The owner of a website onto which a purportedly stolen Goldman Sachs Group Inc computer code was downloaded has declined to say whether or not other people accessed the code while it was on the site.

Roopinder Singh, who runs file storage website xp-dev.com, told Reuters in London on Friday that computer files show whether or not the valuable code -- which U.S. prosecutors have charged former Goldman employee Sergey Aleynikov with stealing -- was viewed by others, but he declined to say what they show due to the scale of the case.

According to Singh, accounts at xp-dev.com initially have a privacy setting that only lets the user see them. However, users can change that setting to allow other people to view files.

Private is the default, he said. You then have the option ... You can explicitly either share it (or keep it private).

He declined to say what the settings on Aleynikov's account were.

Singh also said German authorities had taken hardware from the website on Monday, while the UK's Serious Organized Crime Agency visited his flat in south east London several hours later that evening. He said his website was down until Wednesday morning.

On Monday afternoon the hard drives were seized -- German authorities took away the hard drives to do forensic work on them.

I wasn't really (initially) told it was connected to the Goldman case, Singh said. On Wednesday morning they came back to my place and I deleted the data.

The FBI in New York said earlier this week it had taken measures to prevent code being sent from the server in Germany.

Working through our assistant legal attache in Frankfurt and with the authorities in Germany, the FBI has taken steps to ensure that the appropriated code was not distributed, FBI spokesman Jim Margolin said.

Singh said that he had previously had no connection with Aleynikov and that anyone could set up an account on the site.

Aleynikov's lawyer said on Friday that there was confusion over what was being said and written about the code.

The lawyer, Sabrina Shroff, said: They talk about open source code and proprietary information as though it were the same thing.

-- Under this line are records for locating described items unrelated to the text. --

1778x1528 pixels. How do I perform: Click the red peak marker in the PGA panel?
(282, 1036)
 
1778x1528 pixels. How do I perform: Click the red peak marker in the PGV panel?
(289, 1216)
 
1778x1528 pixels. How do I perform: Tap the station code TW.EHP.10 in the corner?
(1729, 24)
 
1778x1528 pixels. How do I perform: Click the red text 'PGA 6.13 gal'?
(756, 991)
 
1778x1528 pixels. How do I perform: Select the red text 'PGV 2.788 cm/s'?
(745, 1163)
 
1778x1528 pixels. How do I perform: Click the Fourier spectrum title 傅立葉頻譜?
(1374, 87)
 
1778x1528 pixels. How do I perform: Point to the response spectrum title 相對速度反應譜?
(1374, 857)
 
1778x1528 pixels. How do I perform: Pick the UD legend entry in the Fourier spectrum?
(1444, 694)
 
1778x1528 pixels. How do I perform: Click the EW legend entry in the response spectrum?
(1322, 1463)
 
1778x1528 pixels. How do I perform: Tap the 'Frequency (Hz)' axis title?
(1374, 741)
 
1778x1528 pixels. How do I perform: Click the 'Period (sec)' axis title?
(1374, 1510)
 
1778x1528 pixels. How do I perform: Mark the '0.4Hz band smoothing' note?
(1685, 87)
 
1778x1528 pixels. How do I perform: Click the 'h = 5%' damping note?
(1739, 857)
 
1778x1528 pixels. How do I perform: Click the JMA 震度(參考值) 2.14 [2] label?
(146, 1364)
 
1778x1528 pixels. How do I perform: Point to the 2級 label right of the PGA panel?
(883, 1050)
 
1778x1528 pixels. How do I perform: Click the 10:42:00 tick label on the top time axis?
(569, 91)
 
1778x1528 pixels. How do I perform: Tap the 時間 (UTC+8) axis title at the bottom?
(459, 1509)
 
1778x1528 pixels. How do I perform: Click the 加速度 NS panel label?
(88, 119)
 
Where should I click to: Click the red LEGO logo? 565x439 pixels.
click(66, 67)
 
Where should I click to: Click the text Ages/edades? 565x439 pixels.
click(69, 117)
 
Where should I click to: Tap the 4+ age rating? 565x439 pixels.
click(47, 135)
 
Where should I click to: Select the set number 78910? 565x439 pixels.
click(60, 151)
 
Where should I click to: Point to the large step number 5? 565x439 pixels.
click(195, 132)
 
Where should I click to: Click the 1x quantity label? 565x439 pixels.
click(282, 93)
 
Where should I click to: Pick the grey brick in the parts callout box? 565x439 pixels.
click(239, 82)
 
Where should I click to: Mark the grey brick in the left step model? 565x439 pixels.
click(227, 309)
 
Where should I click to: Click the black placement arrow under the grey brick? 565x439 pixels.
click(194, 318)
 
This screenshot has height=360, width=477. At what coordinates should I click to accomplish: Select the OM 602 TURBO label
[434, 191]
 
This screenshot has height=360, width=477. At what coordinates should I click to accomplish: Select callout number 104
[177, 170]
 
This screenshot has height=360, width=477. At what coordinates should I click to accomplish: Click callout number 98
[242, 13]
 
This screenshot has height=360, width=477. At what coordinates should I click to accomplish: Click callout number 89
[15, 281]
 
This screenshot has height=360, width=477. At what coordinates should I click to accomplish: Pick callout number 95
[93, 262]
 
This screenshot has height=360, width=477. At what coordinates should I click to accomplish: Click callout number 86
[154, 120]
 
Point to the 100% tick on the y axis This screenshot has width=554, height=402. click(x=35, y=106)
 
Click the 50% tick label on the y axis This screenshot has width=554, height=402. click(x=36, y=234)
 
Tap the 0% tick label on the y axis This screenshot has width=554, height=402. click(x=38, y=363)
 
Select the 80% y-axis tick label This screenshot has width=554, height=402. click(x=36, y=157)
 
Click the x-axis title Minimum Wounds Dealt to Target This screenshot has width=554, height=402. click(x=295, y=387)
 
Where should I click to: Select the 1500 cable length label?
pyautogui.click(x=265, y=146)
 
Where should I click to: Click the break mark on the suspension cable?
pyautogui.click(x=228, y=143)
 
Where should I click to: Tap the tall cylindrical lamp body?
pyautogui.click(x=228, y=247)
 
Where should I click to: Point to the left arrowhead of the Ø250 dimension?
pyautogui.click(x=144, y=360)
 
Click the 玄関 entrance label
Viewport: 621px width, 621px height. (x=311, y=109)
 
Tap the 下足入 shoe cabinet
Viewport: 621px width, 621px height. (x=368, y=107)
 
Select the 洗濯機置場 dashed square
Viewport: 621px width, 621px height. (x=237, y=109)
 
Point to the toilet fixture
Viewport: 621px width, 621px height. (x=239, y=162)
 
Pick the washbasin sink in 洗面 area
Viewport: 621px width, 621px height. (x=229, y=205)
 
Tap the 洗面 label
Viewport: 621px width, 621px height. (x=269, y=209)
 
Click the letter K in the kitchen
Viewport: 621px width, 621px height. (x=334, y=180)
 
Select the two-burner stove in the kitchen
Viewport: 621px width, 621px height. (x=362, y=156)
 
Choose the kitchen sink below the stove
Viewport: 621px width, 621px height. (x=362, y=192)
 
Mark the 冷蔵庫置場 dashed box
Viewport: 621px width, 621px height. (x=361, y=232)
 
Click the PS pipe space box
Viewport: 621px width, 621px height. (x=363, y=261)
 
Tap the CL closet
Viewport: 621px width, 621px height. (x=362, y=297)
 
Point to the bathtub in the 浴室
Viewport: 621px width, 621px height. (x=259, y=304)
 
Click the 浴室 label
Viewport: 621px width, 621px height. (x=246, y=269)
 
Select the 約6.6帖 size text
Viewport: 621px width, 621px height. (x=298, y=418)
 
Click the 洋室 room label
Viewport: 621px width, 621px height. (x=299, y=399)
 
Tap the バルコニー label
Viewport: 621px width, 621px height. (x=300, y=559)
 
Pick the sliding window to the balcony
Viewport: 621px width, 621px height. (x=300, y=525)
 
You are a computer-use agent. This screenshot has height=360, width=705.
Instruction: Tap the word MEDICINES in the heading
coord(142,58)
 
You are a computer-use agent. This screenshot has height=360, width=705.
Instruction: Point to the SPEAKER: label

Shroff said: He (Aleynikov) has not said anything about sharing proprietary information. In fact he denies guilt. There is no guilt, and there is no harm to Goldman Sachs.

The purported theft of the code could cost Goldman Sachs millions upon millions of dollars, a U.S. prosecutor, Joseph Facciponte, said at 39-year-old Aleynikov's initial court appearance in New York on Saturday. He was arrested on Friday night and interviewed by the FBI.

Goldman Sachs declined to comment while a Serious Organized Crime Agency spokesman was unable to comment.